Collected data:
*** Begin section ***
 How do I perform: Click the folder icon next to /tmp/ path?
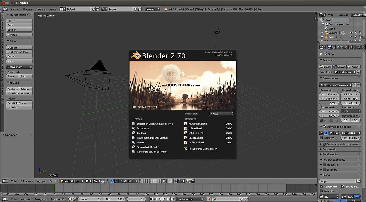point(358,181)
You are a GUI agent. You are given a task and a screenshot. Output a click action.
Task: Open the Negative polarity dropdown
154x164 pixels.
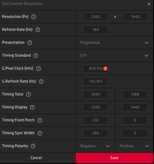tap(96, 146)
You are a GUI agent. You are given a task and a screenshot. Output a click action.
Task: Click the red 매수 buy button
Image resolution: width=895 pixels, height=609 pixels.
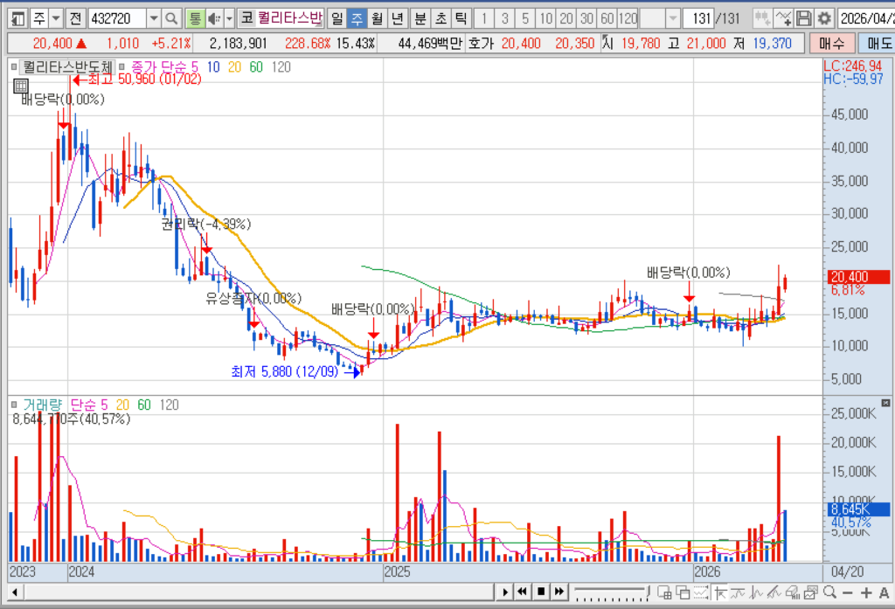(832, 43)
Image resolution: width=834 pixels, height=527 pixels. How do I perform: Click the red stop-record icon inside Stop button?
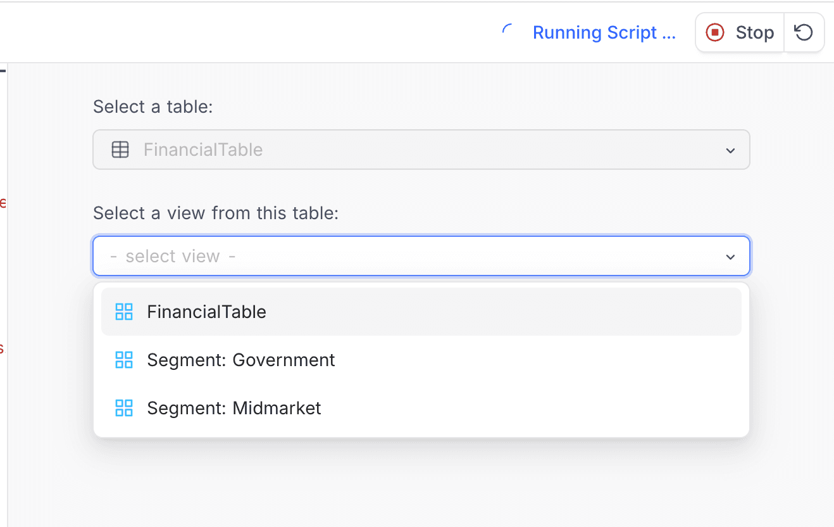point(714,32)
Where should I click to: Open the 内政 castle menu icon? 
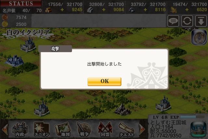tap(20, 130)
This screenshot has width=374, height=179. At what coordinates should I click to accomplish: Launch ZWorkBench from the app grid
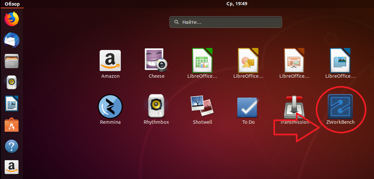(x=340, y=107)
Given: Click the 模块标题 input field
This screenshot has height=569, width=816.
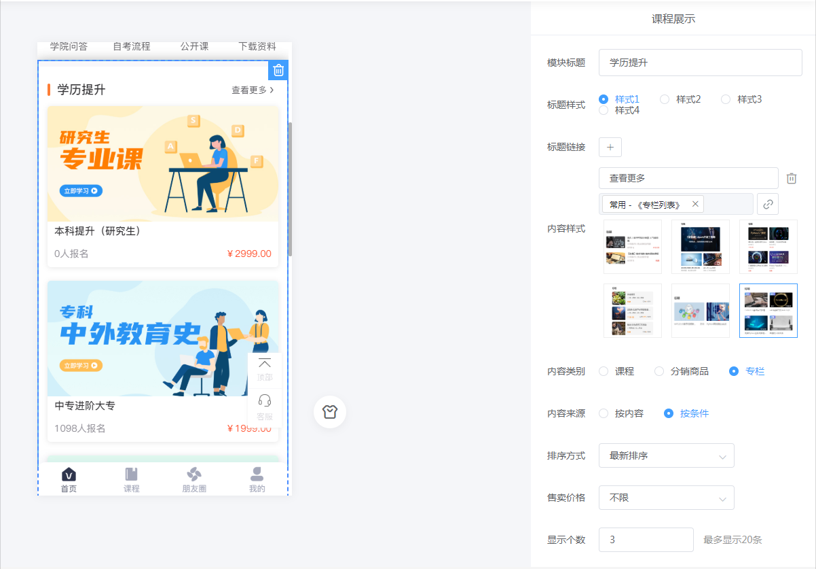Looking at the screenshot, I should [700, 63].
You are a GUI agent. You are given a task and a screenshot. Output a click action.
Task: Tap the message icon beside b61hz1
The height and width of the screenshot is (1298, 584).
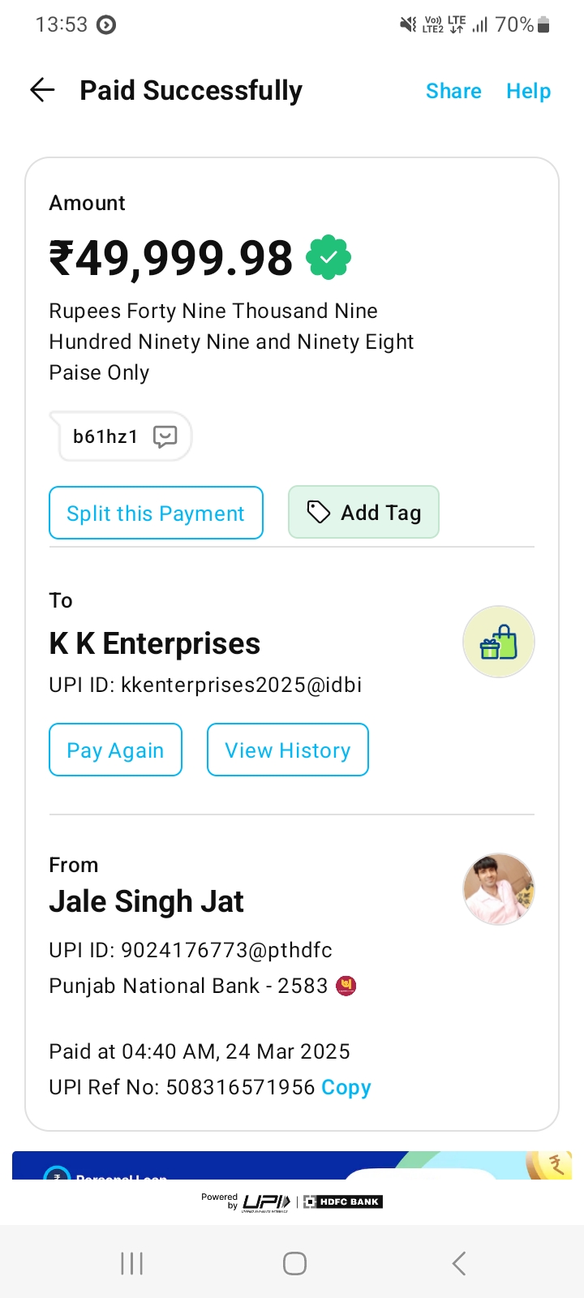point(165,436)
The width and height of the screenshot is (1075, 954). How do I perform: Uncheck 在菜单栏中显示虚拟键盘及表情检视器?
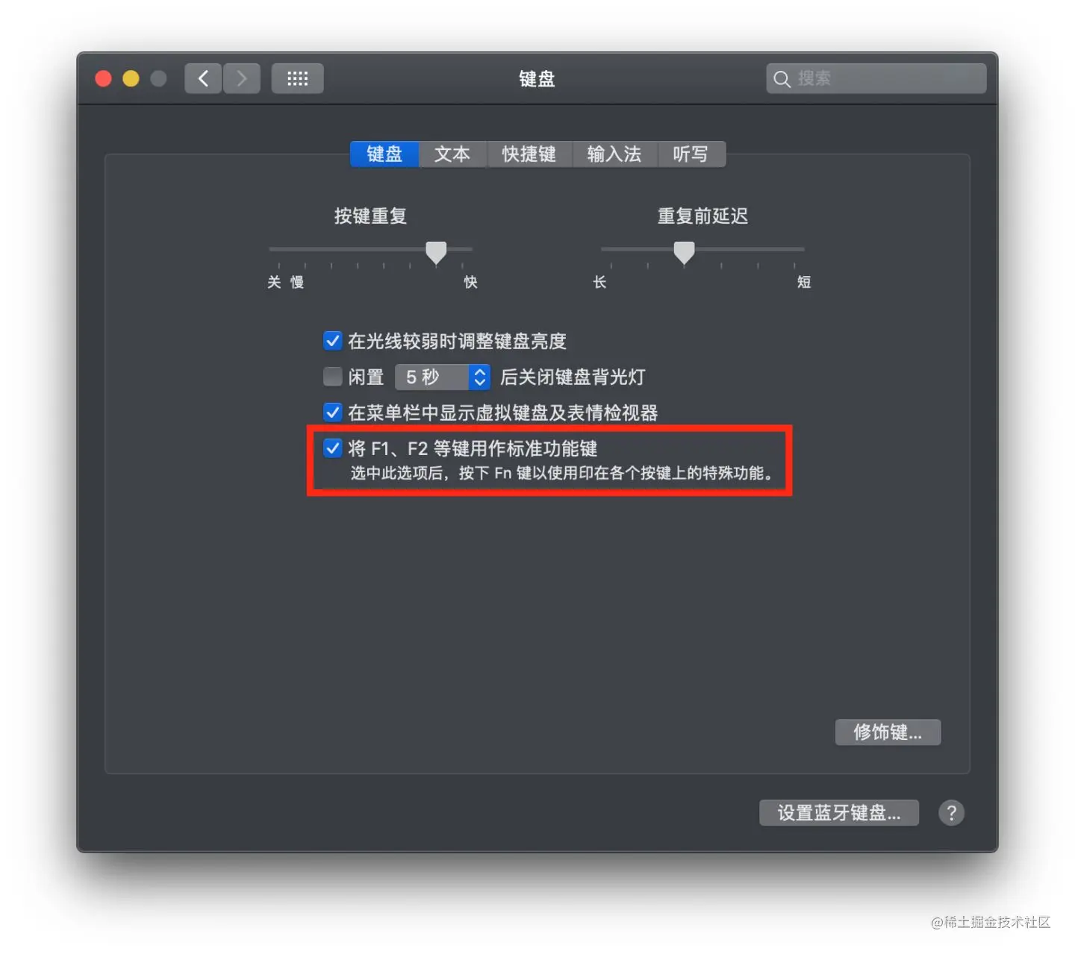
*** End section ***
• **WHAT TO WORK ON**:
Transcribe all the lines above exactly, apart from the pictures.

• **TASK RESULT**:
 How do I perform: Click the folder icon next to /tmp/ path?
point(358,181)
You are a GUI agent. You are given a task and a screenshot. Output a click action.
Task: Open the Negative polarity dropdown
154x164 pixels.
tap(96, 146)
You are a GUI agent. You are given a task and a screenshot. Output a click action.
Task: Click the red 매수 buy button
Image resolution: width=895 pixels, height=609 pixels.
(832, 43)
Image resolution: width=834 pixels, height=527 pixels. How do I perform: Click the red stop-record icon inside Stop button?
point(714,32)
Where should I click to: Open the 内政 castle menu icon? 
tap(20, 130)
This screenshot has width=374, height=179. At what coordinates should I click to accomplish: Launch ZWorkBench from the app grid
(x=340, y=107)
Given: Click the 模块标题 input field
This screenshot has height=569, width=816.
Looking at the screenshot, I should [700, 63].
You are a GUI agent. You are given a task and a screenshot. Output a click action.
Task: Tap the message icon beside b61hz1
The height and width of the screenshot is (1298, 584).
point(165,436)
The width and height of the screenshot is (1075, 954). How do I perform: Uncheck 在菜单栏中显示虚拟键盘及表情检视器?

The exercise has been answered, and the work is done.